Baskakov studied convergence theorems of bounded continuous functions for the operators (a1). For saturation classes for continuous functions with compact support, see [a8]. For a result concerning bounded continuous functions, see [a3].
In his work on Baskakov operators, C.P. May [a6] took conditions slightly different from those mentioned above and showed that the local inverse and saturation theorems hold for functions with growth less than $ ( 1 + t ) ^ {N} $ for some $ N > 0 $. Bernstein polynomials and Szász–Mirakian operators are the particular cases of Baskakov operators considered by May.

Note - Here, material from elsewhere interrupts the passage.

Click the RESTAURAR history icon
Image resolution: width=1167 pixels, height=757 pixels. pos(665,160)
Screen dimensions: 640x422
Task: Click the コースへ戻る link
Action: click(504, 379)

S.P. Singh [a7] studied simultaneous approximation, using another modification of the conditions in the original definition of Baskakov operators. However, it was shown that his result is not correct (cf., e.g., [a1], Remarks).
Motivated by the Durrmeyer integral modification of the Bernstein polynomials, M. Heilmann [a4] modified the Baskakov operators in a similar manner by replacing the discrete values $ f ( {k / n } ) $ in (a1) by an integral over the weighted function, namely,
$$ ( M _ {n} f ) ( x ) = \sum _ {k = 0 } ^ \infty p _ {nk } ( x ) ( n - c ) \int\limits _ { 0 } ^ \infty {p _ {nk } ( t ) f ( t ) } {dt } , $$
$$ n > c, x \in [ 0, \infty ) , $$
where $ f $ is a function on $ [ 0, \infty ) $ for which the right-hand side is defined. He studied global direct and inverse $ L _ {p} $- approximation theorems for these operators.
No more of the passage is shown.